Hi, I want to pre process the data in python or R, I was trying to convert the .jls to .csv. Followed the export command from https://forum.joulescope.com/t/log-file-format-jls/139/2. But, I’m ending up with an error saying invalid file. How would I go about converting the .jls to a more data processing friendly format ?

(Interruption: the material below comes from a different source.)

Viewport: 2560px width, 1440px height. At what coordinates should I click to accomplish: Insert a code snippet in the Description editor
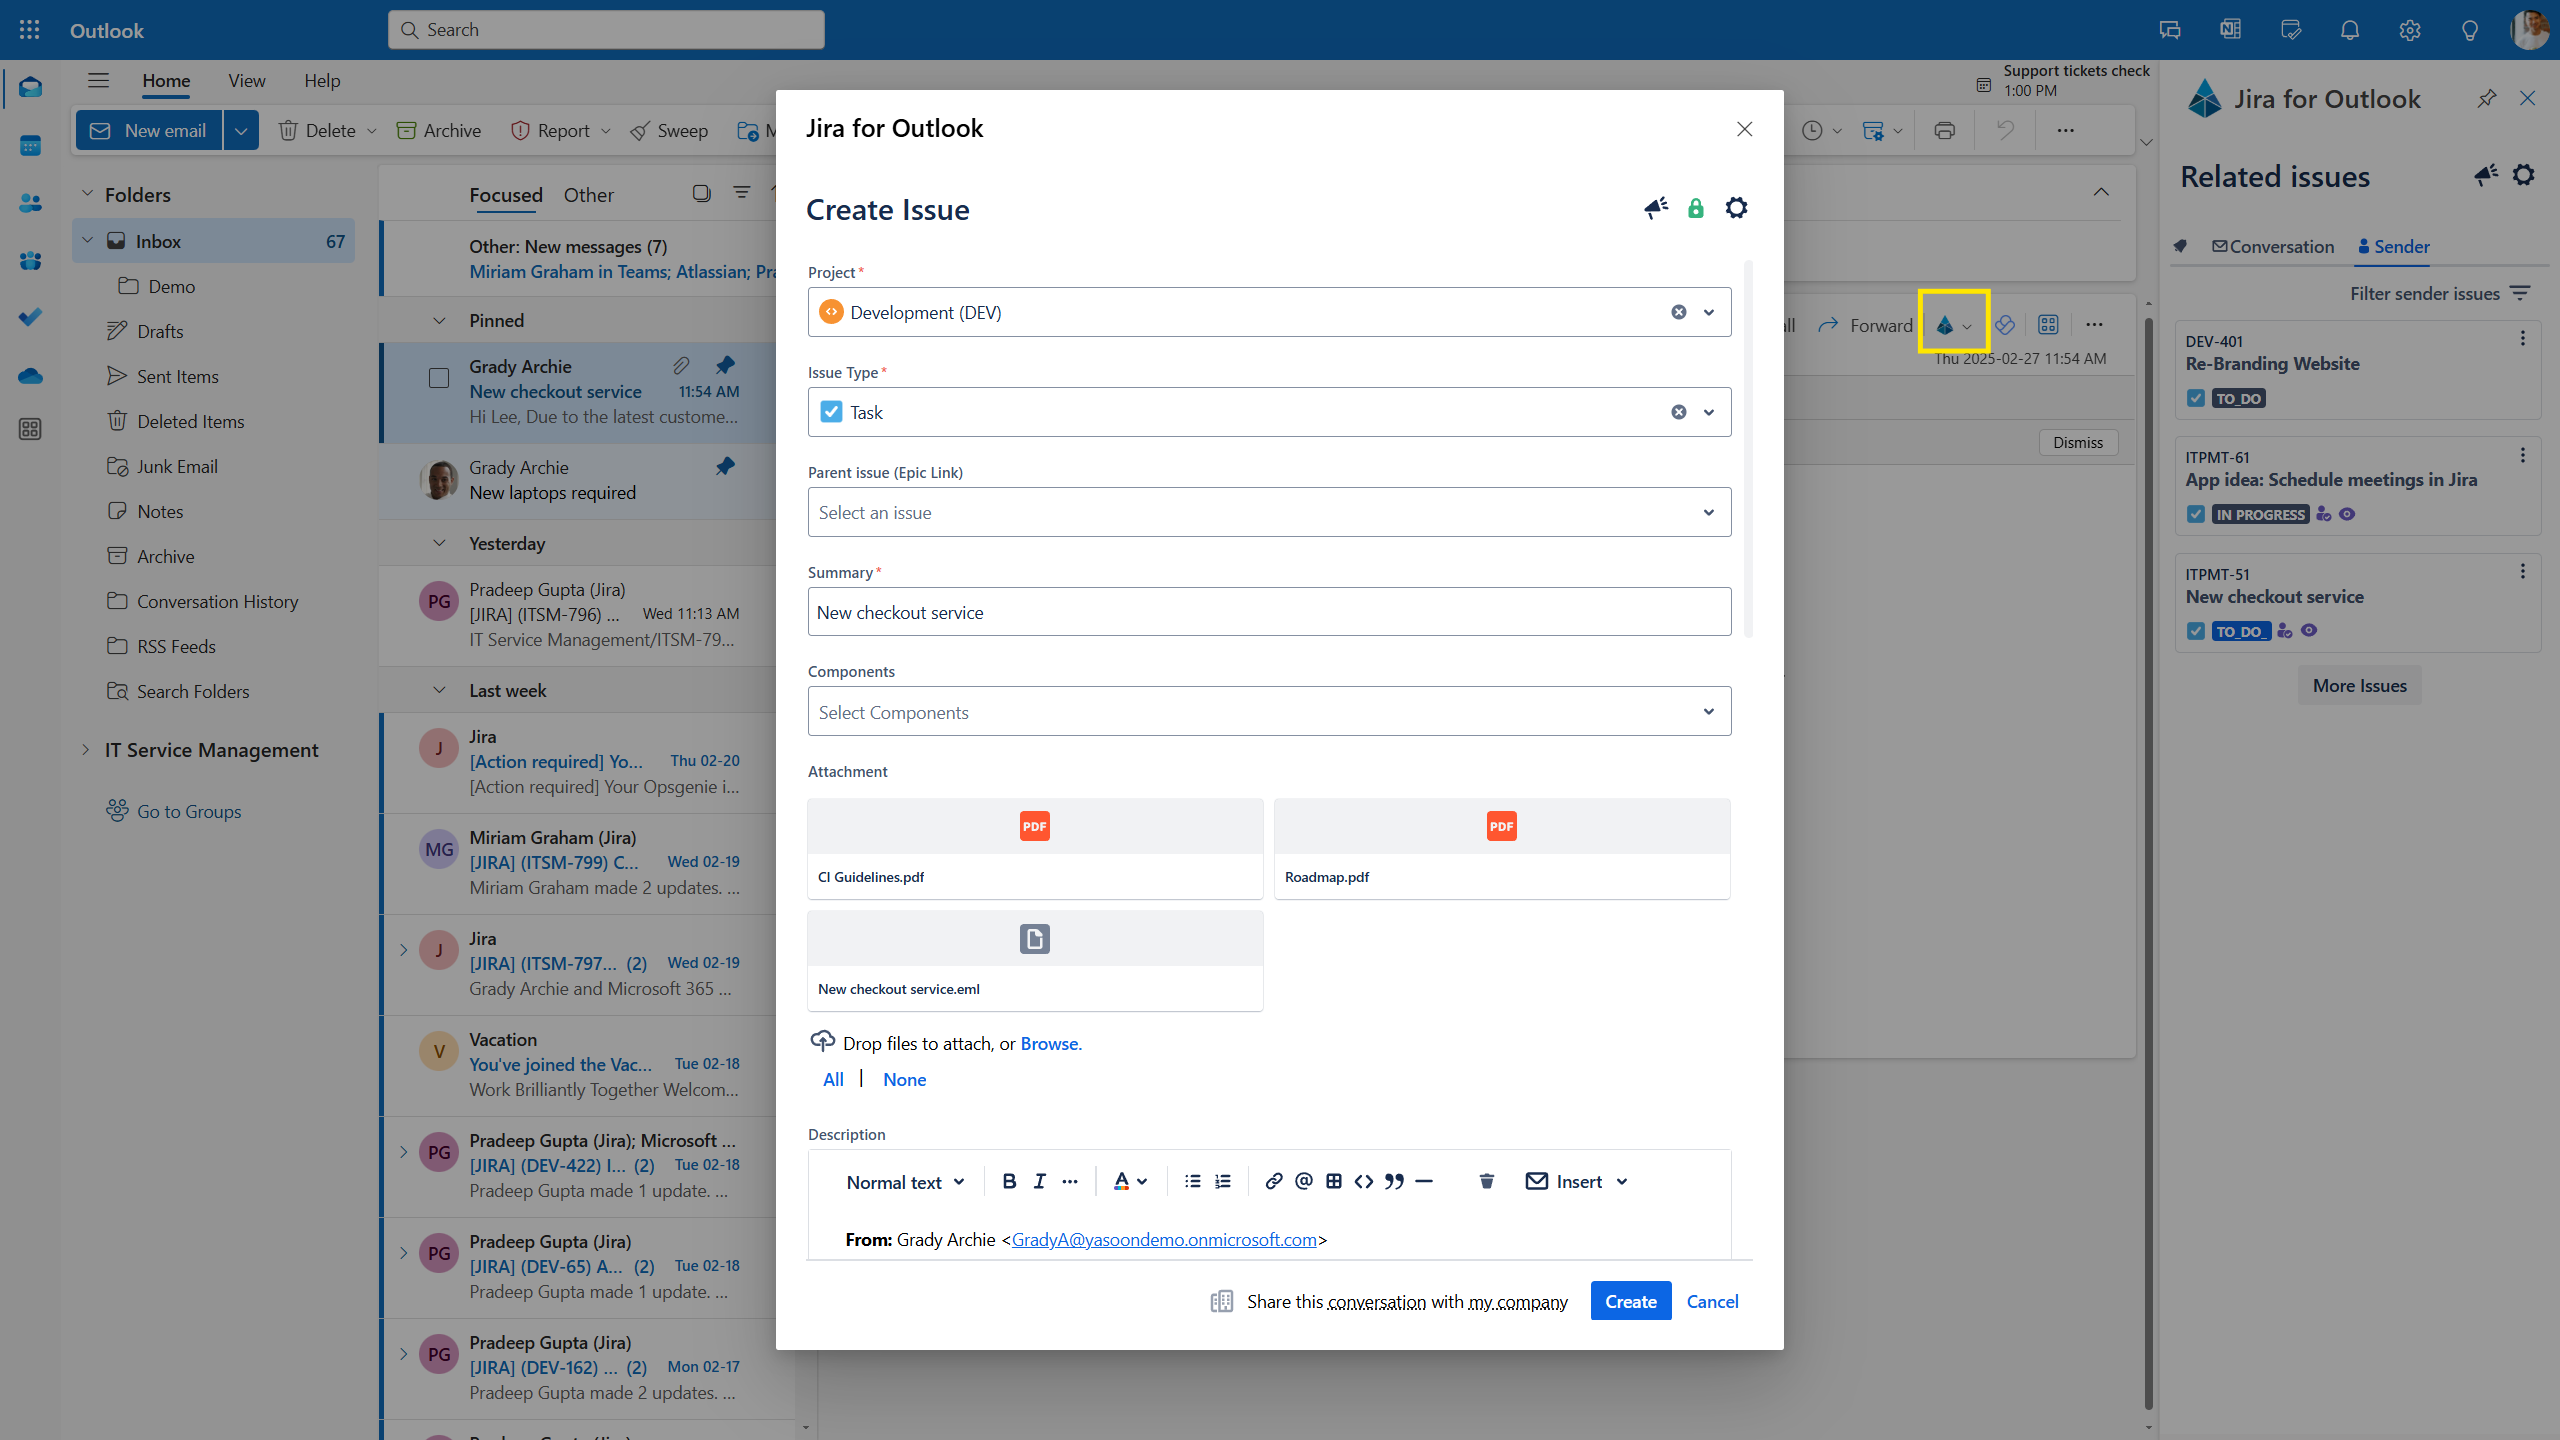1363,1181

Hi @neo_here, and welcome to the Joulescope forum! The pyjoulescope recording entry point only supports JLS v1. The Joulescope UI 1.0 now records to JLS v2 by default. If you are comfortable using Python, why not just load the data from the JLS file directly? If your JLS file is small enough, you can just load into RAM.

First, install pyjls:

pip install -U pyjls

While you can use the included export subcommand:

python -m pyjls export in_filename.jls out_filename.bin

You can just load the JLS data directly. Here is a code snippet:

from pyjls import Reader, SignalType

def load(filename, signal_names):
    """Load the recorded data
    
    :param filename: The relative or absolute path to the JLS v2 file.
    :param signal_names: The list of signals to load.  The supported
        signals include 'current', 'voltage', 'power'.
    """
    data = {}
    with Reader(filename) as r:
        signals = []
        
        # time align signals (necessary for JS220.  JS110 already aligned, so does nothing)
        for signal_name in signal_names:
            s = r.signal_lookup(signal_name)
            print(f'signal {s.name}: offset={s.sample_id_offset}, length={s.length}, sample_rate={s.sample_rate}')
            signals.append(s)
        sample_id_offset = max([s.sample_id_offset for s in signals])
        length = min([s.sample_id_offset + s.length - sample_id_offset for s in signals])
        frequencies = [s.sample_rate for s in signals]
        if min(frequencies) != max(frequencies):
            raise RuntimeError(f'frequency mismatch: {frequencies}')
        frequency = min(frequencies)
        # extract the data for each signal
        x = np.arange(length, dtype=float) * (1.0 / frequency)
        for s in signals:
            data[s.name] = {
                'x': x,
                'y': r.fsr(s.signal_id, sample_id_offset - s.sample_id_offset, length),
                'name': s.name,
                'units': s.units,
            }
    return data

Does this work for you?

Hey, yes. This should work. I’ll give it a shot. Thank you!